Creating a truly multidisciplinary entrepreneurial educational environment
Journal of Engineering Education, Oct 2001 by Ochs, John B, Watkins, Todd A, Boothe, Berrisford W
Creating a Truly Multidisciplinary Entrepreneurial Educational Environment*
ABSTRACT
In our age of technological growth and change, the role of the engineer has evolved from lone specialist to team player, from internally focused to globally aware, from reactionary to entrepreneur. The entrepreneur has created much of our social wealth. The characteristics of the entrepreneur transcend academic disciplines, and social as well as economic status. To foster these characteristics among its students, Lehigh University is developing a multidisciplinary educational environment where entrepreneurial spirit can flourish. Lehigh's academic programs in Integrated Product Development (IPD), Integrated Business and Engineering (IBE), and Integrated Design Arts (IDA) integrate across Engineering, Business and Design Arts through sponsored projects and entrepreneurial teams, or E-Teams, consisting of students, faculty advisors, staff support and company mentors. Project sponsors include the full range from student entrepreneurs and other start-up companies, to established small, medium and large corporations. The multi-level approach to curricular integration includes pre-college outreach, freshman projects, curricula support, capstone projects and graduate projects.
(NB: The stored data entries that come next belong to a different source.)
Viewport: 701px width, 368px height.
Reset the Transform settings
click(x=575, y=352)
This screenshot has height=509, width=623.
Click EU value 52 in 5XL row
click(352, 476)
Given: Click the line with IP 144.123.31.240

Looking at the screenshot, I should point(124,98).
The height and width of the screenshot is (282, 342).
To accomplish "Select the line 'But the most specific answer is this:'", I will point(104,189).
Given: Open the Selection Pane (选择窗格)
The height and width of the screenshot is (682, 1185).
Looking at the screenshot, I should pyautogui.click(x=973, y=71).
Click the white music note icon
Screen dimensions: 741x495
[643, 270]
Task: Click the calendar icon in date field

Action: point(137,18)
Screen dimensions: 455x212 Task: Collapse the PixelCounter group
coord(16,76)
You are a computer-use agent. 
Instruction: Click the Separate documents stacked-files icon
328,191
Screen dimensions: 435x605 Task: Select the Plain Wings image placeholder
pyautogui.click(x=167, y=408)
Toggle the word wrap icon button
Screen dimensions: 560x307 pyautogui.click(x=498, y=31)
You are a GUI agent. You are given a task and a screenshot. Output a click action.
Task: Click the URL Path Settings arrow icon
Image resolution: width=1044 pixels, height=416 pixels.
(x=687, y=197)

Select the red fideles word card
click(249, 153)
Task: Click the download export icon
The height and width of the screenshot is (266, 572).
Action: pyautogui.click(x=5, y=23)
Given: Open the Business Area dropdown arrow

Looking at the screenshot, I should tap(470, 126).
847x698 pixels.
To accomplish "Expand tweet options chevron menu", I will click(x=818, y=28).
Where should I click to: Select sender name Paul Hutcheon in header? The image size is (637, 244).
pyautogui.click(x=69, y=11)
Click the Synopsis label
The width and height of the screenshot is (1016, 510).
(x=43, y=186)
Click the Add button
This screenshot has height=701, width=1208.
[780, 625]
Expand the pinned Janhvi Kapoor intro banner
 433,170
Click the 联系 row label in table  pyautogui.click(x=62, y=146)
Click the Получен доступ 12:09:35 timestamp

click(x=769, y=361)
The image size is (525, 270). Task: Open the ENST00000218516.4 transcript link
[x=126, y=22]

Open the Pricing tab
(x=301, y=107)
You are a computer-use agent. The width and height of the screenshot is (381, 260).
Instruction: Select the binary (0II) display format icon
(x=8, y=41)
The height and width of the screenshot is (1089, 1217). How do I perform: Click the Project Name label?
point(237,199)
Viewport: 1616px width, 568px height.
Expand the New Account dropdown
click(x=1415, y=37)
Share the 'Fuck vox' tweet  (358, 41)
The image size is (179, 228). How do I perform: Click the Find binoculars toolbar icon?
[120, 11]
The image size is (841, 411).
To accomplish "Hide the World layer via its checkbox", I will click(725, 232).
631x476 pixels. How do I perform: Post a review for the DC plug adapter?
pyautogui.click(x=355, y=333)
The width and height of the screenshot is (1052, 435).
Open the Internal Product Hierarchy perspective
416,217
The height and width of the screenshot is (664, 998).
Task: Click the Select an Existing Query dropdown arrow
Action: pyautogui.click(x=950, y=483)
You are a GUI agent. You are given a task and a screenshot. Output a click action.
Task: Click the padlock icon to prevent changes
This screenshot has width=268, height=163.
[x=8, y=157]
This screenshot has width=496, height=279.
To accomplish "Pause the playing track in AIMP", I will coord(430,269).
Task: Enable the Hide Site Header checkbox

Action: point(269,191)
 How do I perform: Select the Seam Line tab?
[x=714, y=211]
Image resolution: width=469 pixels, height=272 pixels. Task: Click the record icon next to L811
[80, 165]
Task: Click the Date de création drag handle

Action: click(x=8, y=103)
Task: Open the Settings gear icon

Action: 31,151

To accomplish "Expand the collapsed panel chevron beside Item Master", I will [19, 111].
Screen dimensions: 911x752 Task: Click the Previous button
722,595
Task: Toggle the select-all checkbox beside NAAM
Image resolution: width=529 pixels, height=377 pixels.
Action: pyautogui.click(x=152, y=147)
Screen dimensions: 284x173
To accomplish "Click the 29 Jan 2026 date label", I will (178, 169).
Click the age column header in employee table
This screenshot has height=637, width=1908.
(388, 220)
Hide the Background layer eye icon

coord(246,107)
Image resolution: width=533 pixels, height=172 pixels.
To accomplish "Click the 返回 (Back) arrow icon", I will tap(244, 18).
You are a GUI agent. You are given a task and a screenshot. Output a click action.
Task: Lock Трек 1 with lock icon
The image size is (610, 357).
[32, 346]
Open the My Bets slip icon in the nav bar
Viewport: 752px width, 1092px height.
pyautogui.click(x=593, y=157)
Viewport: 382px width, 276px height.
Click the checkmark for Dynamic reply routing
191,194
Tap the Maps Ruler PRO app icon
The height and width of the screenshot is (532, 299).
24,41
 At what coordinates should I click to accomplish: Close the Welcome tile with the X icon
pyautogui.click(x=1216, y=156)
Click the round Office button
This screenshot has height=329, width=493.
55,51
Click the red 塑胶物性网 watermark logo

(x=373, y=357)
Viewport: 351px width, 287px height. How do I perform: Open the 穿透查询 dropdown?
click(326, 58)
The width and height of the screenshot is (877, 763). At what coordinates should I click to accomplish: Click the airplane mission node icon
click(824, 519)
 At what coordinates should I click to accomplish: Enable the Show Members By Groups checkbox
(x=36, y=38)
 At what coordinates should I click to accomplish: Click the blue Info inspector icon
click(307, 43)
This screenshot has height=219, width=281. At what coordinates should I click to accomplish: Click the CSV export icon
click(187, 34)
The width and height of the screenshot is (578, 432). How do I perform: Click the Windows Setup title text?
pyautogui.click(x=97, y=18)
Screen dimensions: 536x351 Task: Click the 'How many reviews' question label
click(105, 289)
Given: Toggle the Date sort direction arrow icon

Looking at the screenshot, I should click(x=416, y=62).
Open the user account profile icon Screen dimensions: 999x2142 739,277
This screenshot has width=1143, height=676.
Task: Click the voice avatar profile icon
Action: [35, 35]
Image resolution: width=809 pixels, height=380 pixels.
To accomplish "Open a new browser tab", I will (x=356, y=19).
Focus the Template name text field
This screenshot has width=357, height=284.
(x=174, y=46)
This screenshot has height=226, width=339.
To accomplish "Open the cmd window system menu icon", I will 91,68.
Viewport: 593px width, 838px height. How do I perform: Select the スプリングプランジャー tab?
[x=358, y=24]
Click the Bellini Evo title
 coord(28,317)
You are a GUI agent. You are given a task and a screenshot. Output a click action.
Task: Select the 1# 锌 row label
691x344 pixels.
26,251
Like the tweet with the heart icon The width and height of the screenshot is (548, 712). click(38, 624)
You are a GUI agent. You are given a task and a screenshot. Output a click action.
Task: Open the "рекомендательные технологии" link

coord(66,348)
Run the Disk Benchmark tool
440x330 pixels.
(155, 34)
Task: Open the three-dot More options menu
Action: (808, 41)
The educational environment includes a Campus Center; an entire building designed to support students project teams. This paper will discuss the design and implementation of these programs, our assessment and evaluation methods, lessons learned and future plans for improving this environment.
I. INTRODUCTION
The engineer as inventor is certainly not new. Many innovative products that we enjoy today were invented and created by engineers, but what about the engineer as entrepreneur? Textbook authors write and students study engineering design, concurrent engineering and design in a broad context.1-4 The question that confronts those that teach design is how broad and inclusive is the context that is presented to our student. Many schools have addressed this issue in the capstone project class.5 This reference contains an additional 36 references of various schools' approaches. Our answer is "as broad as possible" including engineering, business, industrial design and social sciences. To achieve this broadest possible context, Lehigh students work in multidisciplinary teams with company sponsors on real world projects requiring deliverable prototypes and business plans. Based on the industry feedback of the past four years, this active, collaborative, project-based learning is superior for developing the characteristics valued by employers. These characteristics include professional competency, industry experience, multi-functional communications skills, team-orientation, problem solving and decision making skills in ill-structured situations, and self-direction. We believe that this experiential learning approach is equally valid for the student entrepreneurs. The approach is to partner the entrepreneurial teams (E-Teams) with start-up companies, student entrepreneurs and others that have the entrepreneurial characteristics and potential for success. To modify the familiar saying, "familiarity breeds not contempt, but imitation."
Lehigh University has three notable programs that have embraced the E-Team project approach. The first and most estabfished program is the Integrated Product Development (IPD) Program. The second is a new program in Integrated Design Arts (IDA). The third is also new, the Integrated Business and Engineering (IBE) Program. Both the IDA and IBE programs offer degrees, while IPD is designed to support existing majors.
II. INTEGRATED PRODUCT DEVELOPMENT (IPD) PROGRAM
Lehigh's Integrated Product Development Program provides a support structure to promote curricular and course adaptation of the E-Team project approach to education across the Lehigh Campus. The Integrated part of IPD refers to the requirement that the project team includes as many participants with varied background and capabilities as are needed to create successful project teams. It also means that the courses are integrated into various undergraduate and graduate curricula. Mechanical Engineering and Mechanics has taken the lead in adopting this approach. The Product in the IPD Program context is any electro-mechanical-optical device, software, chemical process, manufacturing process, a project or study that is to be delivered to an external sponsor. The program also emphasizes the development process itself, where the E-Team is expected to follow methods and best practices to manage the project, document decisions and communicate results. The IPD Program encourages student entrepreneurs from all disciplines to innovate and create within the realities of engineering, industrial design and business feasibility. The IPD Program focuses on five major areas (as shown in Figure 1): Pre-College Outreach, Freshman Design Projects, Engineering/Business/ Design Arts Sequences, Capstone Projects and Graduate Programs.